··· Data listing

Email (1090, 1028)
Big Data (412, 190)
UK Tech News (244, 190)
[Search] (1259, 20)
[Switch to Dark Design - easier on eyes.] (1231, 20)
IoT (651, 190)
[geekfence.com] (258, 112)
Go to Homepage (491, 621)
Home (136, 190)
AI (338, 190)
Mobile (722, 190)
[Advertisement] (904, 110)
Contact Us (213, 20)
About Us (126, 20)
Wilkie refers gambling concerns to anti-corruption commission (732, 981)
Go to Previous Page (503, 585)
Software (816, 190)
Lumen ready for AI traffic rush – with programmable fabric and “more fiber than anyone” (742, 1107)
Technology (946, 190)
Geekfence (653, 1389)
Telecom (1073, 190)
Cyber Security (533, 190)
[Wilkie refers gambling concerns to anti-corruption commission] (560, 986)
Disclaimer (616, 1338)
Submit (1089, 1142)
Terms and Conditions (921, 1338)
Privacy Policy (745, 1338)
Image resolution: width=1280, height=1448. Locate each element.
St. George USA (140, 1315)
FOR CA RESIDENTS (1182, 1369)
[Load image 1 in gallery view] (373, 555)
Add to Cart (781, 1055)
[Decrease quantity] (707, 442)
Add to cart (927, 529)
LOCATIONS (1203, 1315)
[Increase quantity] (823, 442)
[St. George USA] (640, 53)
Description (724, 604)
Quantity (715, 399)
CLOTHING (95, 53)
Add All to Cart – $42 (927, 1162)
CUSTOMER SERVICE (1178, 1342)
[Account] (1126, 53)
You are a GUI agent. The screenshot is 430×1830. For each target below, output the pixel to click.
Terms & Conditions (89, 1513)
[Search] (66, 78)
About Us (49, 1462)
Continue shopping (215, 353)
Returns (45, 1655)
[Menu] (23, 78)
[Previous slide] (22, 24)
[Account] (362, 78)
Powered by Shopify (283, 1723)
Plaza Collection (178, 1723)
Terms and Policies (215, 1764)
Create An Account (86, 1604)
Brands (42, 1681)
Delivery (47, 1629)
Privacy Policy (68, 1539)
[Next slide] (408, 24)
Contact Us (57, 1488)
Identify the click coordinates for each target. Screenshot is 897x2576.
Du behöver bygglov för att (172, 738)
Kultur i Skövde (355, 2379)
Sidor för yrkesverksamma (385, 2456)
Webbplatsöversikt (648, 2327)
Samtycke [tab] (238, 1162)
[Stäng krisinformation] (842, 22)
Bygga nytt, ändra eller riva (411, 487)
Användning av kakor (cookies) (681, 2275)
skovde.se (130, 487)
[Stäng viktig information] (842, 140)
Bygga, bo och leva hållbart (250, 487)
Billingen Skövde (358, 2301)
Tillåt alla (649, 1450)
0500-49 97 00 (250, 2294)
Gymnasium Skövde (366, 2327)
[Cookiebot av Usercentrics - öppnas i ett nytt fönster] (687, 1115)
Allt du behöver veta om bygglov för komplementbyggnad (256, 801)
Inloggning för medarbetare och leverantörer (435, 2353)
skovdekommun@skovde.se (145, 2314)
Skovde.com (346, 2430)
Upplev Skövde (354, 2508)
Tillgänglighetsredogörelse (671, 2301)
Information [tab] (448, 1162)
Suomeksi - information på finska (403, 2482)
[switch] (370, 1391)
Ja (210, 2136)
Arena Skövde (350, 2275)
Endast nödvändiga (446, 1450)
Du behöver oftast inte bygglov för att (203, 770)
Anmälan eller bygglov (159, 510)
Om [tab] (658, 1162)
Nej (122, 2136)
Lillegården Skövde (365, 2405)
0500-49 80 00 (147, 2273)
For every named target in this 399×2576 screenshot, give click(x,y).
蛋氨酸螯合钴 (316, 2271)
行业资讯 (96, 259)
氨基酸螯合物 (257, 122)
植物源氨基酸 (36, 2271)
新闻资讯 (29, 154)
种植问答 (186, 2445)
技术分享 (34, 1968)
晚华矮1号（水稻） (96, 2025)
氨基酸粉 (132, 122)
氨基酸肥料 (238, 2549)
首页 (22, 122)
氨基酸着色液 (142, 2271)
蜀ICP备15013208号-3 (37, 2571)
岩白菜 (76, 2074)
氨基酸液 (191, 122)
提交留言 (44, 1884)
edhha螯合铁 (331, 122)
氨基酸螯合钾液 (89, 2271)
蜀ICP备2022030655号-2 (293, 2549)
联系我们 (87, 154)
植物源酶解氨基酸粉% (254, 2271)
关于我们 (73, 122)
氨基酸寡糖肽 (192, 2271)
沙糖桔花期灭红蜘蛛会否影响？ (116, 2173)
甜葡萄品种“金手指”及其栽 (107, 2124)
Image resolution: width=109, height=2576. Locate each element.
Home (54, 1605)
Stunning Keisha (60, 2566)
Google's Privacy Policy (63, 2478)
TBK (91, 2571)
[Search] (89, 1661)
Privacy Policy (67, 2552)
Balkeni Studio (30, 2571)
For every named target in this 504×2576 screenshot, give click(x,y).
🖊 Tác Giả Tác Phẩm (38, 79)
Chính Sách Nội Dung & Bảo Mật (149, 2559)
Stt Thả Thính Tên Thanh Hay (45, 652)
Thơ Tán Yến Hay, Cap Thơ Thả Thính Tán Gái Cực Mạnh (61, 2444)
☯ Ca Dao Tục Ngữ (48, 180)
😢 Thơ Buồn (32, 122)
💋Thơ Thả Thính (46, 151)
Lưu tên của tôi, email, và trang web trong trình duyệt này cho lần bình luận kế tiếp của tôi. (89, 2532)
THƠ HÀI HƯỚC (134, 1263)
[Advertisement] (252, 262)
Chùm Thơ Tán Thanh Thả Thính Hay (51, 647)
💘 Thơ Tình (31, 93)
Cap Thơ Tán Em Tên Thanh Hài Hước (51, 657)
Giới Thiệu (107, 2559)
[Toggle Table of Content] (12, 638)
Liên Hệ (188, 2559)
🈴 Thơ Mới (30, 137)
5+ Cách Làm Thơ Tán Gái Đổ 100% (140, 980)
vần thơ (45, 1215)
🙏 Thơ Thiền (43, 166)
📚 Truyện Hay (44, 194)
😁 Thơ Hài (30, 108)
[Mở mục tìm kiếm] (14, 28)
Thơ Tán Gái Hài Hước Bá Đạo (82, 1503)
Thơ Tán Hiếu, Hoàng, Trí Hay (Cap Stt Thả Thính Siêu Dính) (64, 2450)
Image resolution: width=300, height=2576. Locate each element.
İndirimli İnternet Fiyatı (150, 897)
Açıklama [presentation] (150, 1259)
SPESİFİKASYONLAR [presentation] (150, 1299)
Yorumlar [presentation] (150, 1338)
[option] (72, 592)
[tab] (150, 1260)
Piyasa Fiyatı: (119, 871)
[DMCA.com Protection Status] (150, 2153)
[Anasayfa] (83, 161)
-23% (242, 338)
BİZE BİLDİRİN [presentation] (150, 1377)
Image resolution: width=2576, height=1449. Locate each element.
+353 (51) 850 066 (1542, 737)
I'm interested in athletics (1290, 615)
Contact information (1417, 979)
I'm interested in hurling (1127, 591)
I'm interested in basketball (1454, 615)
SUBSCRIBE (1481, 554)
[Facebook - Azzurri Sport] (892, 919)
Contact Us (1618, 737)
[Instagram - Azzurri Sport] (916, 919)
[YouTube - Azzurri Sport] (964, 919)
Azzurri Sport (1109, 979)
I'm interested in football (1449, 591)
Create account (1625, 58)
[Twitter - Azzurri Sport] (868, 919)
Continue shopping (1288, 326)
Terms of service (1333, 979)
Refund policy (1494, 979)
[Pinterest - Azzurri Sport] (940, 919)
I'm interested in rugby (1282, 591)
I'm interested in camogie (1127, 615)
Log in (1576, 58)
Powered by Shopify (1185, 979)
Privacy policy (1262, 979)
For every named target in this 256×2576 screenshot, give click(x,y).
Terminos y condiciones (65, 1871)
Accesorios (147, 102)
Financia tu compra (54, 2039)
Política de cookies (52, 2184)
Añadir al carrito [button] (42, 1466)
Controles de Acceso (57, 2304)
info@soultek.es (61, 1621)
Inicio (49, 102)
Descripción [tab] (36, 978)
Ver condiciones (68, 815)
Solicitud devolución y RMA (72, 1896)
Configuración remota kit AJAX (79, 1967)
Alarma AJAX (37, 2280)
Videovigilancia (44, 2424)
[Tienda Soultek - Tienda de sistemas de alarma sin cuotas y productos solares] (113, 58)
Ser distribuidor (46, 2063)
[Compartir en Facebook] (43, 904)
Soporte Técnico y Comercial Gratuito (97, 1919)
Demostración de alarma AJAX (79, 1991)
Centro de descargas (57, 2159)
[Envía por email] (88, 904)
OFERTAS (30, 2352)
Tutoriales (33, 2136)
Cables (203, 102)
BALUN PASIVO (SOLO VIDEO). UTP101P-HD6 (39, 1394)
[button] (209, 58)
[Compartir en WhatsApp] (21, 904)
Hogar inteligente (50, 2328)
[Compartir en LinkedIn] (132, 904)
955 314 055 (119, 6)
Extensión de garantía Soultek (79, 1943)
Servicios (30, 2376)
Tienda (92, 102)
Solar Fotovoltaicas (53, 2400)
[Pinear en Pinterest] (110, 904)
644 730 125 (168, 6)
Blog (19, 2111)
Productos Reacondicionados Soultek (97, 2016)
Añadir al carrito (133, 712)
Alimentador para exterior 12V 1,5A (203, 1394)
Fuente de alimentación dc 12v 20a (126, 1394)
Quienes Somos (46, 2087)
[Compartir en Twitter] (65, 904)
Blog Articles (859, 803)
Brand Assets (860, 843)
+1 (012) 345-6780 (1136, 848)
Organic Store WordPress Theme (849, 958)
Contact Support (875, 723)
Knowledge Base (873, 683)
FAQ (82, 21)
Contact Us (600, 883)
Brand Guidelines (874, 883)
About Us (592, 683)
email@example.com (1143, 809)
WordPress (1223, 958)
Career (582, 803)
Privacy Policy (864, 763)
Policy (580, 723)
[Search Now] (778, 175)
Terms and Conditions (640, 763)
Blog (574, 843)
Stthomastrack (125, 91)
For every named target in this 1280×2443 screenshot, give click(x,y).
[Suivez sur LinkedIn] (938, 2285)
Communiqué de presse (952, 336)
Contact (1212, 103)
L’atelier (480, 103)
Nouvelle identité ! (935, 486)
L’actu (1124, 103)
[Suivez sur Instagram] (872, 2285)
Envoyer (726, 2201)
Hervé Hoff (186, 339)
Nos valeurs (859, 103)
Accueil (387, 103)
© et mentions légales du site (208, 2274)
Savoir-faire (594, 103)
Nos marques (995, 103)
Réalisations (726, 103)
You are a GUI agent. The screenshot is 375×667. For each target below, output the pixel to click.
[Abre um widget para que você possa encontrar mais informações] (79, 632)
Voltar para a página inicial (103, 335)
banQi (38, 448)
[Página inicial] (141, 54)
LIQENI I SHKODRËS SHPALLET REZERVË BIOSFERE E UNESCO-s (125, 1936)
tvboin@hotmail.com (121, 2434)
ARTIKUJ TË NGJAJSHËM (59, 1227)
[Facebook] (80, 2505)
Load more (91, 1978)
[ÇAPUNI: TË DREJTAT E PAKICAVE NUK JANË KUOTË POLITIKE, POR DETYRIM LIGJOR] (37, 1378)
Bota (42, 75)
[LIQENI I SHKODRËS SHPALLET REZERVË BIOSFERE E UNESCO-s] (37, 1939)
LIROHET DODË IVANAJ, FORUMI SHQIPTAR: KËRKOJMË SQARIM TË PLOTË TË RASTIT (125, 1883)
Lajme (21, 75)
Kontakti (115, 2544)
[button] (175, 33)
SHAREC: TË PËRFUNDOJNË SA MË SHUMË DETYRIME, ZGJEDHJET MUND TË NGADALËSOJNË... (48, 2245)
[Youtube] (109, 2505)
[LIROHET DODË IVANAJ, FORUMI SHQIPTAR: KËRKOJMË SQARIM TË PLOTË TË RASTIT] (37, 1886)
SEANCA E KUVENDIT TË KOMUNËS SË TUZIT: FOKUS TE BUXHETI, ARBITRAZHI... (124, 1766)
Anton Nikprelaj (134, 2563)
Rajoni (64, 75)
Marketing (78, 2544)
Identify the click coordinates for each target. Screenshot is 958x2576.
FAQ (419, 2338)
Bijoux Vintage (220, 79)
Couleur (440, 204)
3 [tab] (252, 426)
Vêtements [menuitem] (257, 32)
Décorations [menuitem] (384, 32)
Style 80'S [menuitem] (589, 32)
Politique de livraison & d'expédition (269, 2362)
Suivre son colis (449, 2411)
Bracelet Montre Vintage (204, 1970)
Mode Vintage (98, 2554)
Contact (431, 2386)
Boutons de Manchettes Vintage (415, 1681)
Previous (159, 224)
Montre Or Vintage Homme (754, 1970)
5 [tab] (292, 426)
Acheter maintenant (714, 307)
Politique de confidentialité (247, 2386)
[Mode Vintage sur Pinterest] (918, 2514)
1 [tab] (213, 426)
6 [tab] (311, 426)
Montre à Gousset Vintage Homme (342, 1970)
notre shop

······

For this exercise, please output exactly the lines above starting at the line with "Privacy Policy (745, 1338)" and ending at the line with "Terms and Policies (215, 1764)", ends included.

Privacy Policy (745, 1338)
Image resolution: width=1280, height=1448. Locate each element.
St. George USA (140, 1315)
FOR CA RESIDENTS (1182, 1369)
[Load image 1 in gallery view] (373, 555)
Add to Cart (781, 1055)
[Decrease quantity] (707, 442)
Add to cart (927, 529)
LOCATIONS (1203, 1315)
[Increase quantity] (823, 442)
[St. George USA] (640, 53)
Description (724, 604)
Quantity (715, 399)
CLOTHING (95, 53)
Add All to Cart – $42 (927, 1162)
CUSTOMER SERVICE (1178, 1342)
[Account] (1126, 53)
You are a GUI agent. The screenshot is 430×1830. For each target below, output the pixel to click.
Terms & Conditions (89, 1513)
[Search] (66, 78)
About Us (49, 1462)
Continue shopping (215, 353)
Returns (45, 1655)
[Menu] (23, 78)
[Previous slide] (22, 24)
[Account] (362, 78)
Powered by Shopify (283, 1723)
Plaza Collection (178, 1723)
Terms and Policies (215, 1764)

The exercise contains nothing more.